Barring the fact that both the bikes were essentially ‘just 2 wheels’, the heavy and ponderous Bullet was altogether a different kettle of fish to the lithe and light Jawa I had thus far been used to. Added to which was the condition of the terrain on which I was expected to be riding that machine. I have very consciously refrained from using the generally accepted word ‘road’ to describe the topography of the trails over which this machine was expected to transport me. Suffice it to say that more often than not, my ‘steed’ would be sliding and skidding along paths which a sure-footed goat would have been wary to venture on to.

While this has been altered in the latter models of the Royal Enfield Bullet, my bike at that time had the gearbox on the same side as the exposed and bulbous exhaust muffler. For some inexplicable reason the fact that the exhaust was just below the gear lever, resulted in my right leg coming in contact with that searing hot pipe almost every single time the bike skidded (at least 5 or 6 times a day) which, whenever that contact was made, resulted in me depositing and leaving behind a generous portion of my skin and flesh on that damn pipe. The resultant scars, even today a good 5 decades later, are on display whenever I am in a pair of shorts. Regardless of all that skin and flesh being generously deposited to barbeque on the muffler, how I loved that set of wheels!
Relocating to the flat terrain of Assam, which is also when I acquired my first 4 wheels, the transport all assistants were expected to use to get around the estate was a prosaic bicycle. A rather dramatic comedown from sliding along steep dirt tracks on a motorcycle and a state of affairs which continued till a couple of years down the road when the tube light likely flickered on in the brain of some decision maker sitting in Calcutta that just ‘maybe’ an assistant could cover more of his 300/400 hectares of tea if, instead of him spending the better part of the day sweating his guts out peddling away, the guy was to be provided with some more efficient mode of transport. A long overdue brainwave, the fallout of which was a motorcycle albeit a much lighter and less powerful machine than the Bullet.
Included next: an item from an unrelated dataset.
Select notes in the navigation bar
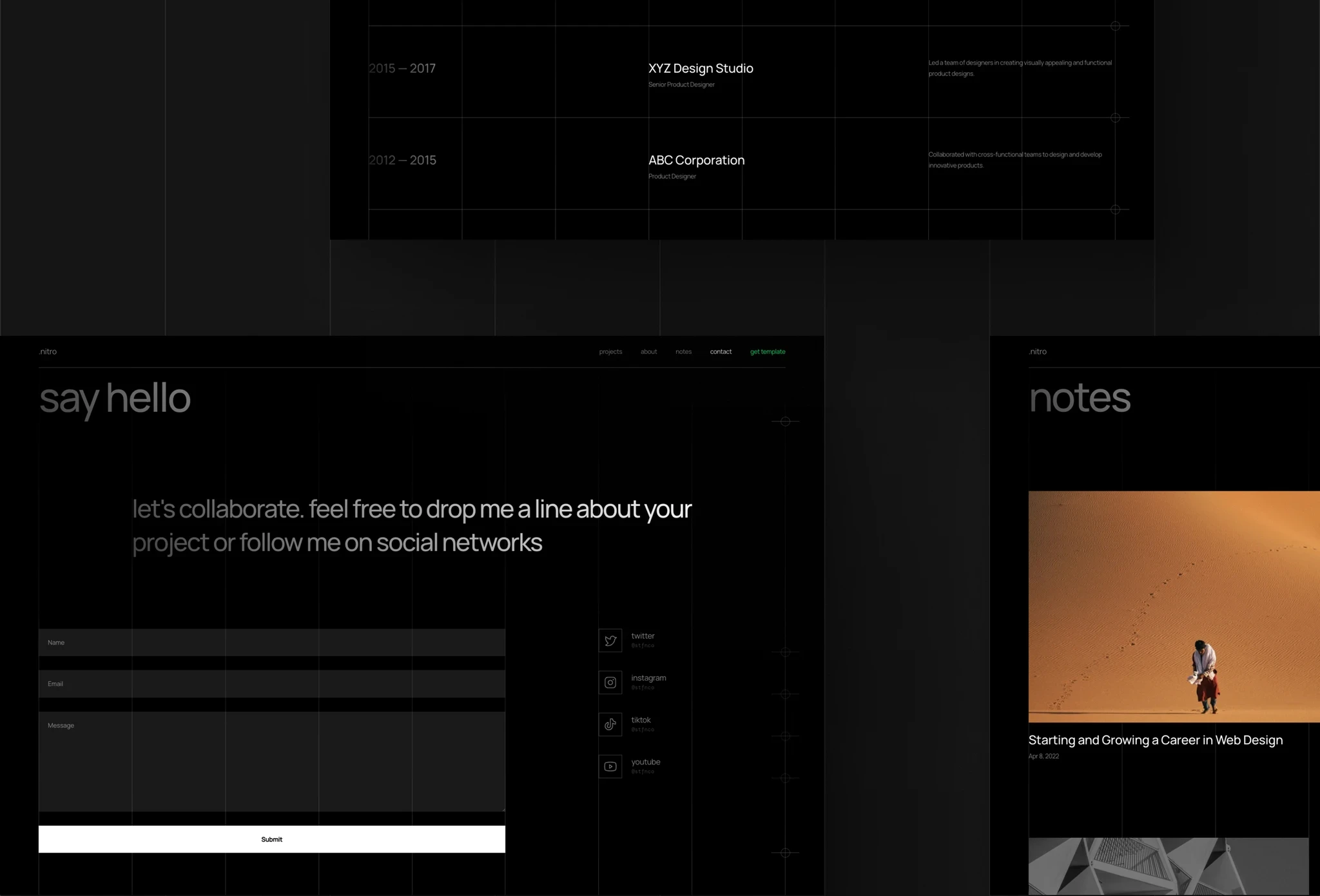 pos(683,352)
Moving on from Assam, in terms of 2-wheeler mobility, my many years spent in Dubai and Sri Lanka were akin to wasted gap years.
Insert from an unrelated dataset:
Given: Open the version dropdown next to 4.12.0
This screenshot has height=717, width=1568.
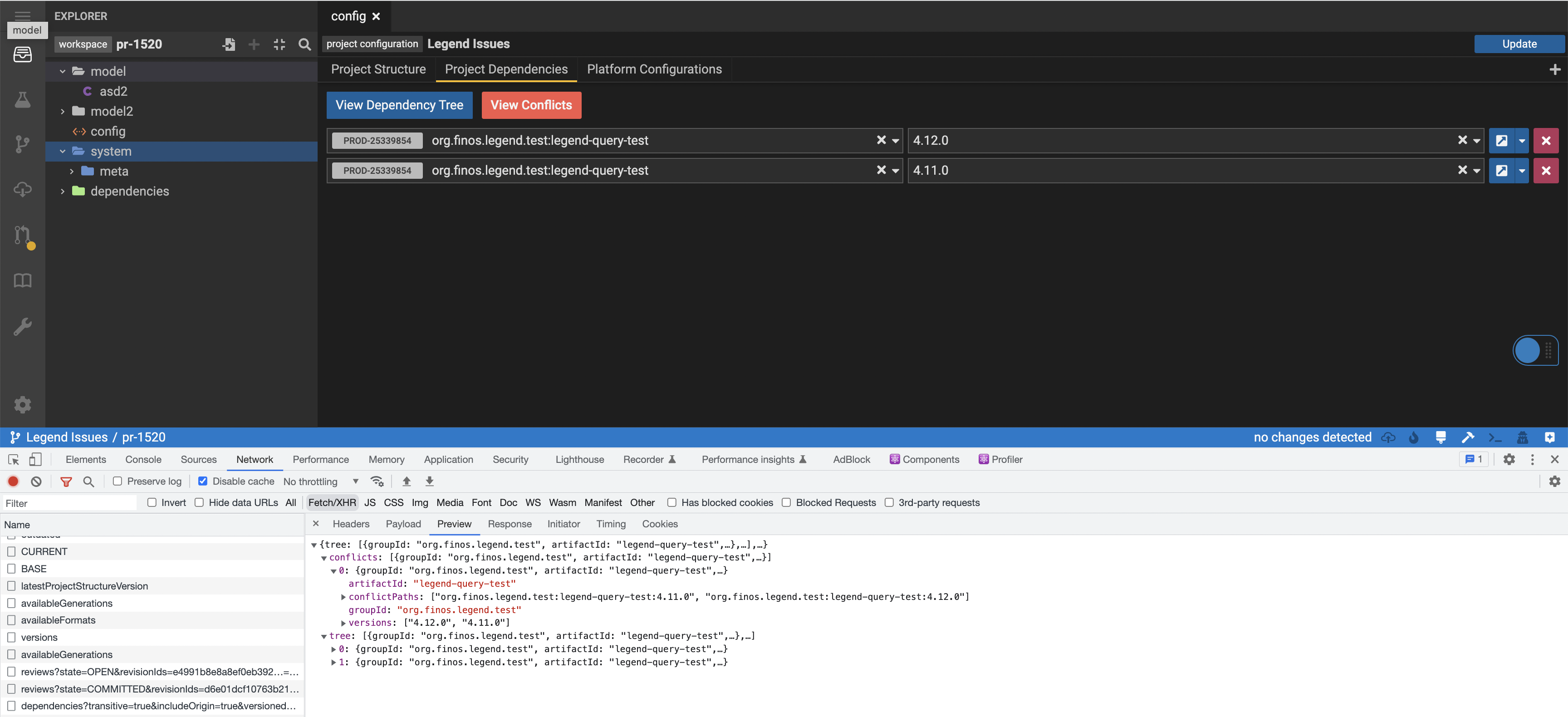Looking at the screenshot, I should [1476, 141].
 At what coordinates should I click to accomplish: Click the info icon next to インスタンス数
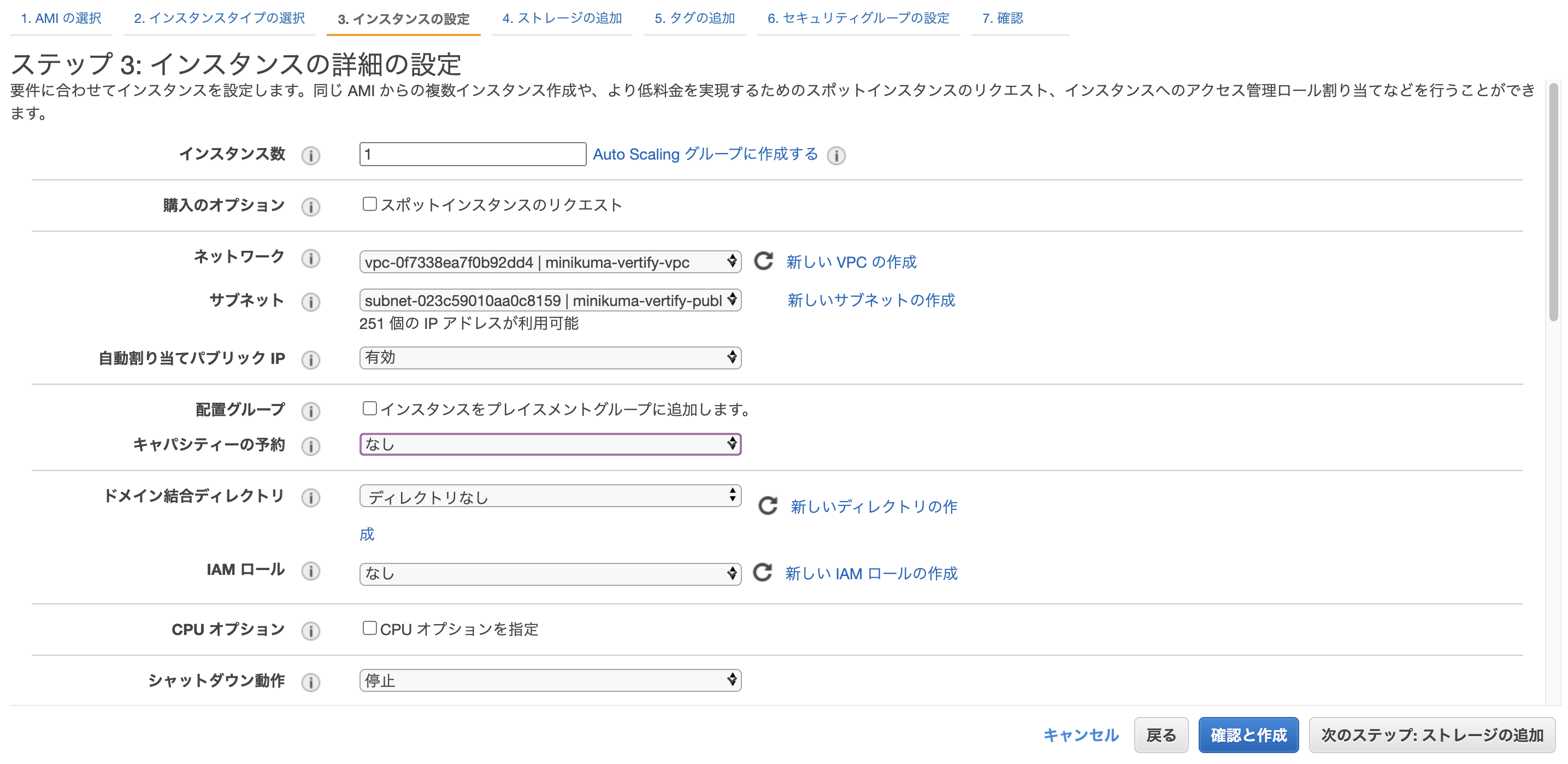[x=310, y=156]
Within a couple of years of us relocating to the Nilgiris, I jumped at the offer when a friend offered to sell me his 2006 model Royal Enfield Bullet. Wild horses could not have held me back. And so, there was I, back in a saddle and back to whizzing around the beautiful hills, with that deep throated heartbeat, the well-recognized and easily identifiable hallmark of the Enfield Bullet, pulsating in my ears.


A couple of weeks ago, in an evening in the club, I was as usual gassing around, this time around with a young friend of mine when the conversation veered towards bikes, with him massaging my ego telling me how he admires the way I hug the curves on my Bullet. With one thing leading to another I ended up bitching about how pissed off I get on days when I am unable to kick the bike into life, when he shared this lulu which left me trying to hold back my tears of laughter.
Sarosh shared with me the story of an elderly Parsi gentleman in Bombay who apparently is as besotted by his old model Bullet as is yours truly. The gentleman, having ended up with an age related back problem and frustrated by his inability to gun the engine, had come up with what has to be the most innovative and optimum solution. He employed a driver! A young bloke whose only job was to kickstart the bike, take it off the stand, hand it over to his boss and hop on behind the old codger. At the end of a ride, the youngster was required to hop off and pull the machine back on to its stand. The rest of his ‘working’ time was spent by the ‘driver’ sitting on the pillion behind the geezer with the old man weaving his way through the Bombay traffic, looking for opportunities where he could roll the throttle around to its limit and feel the surge of adrenaline.
When one’s in love, it has to be all the way!!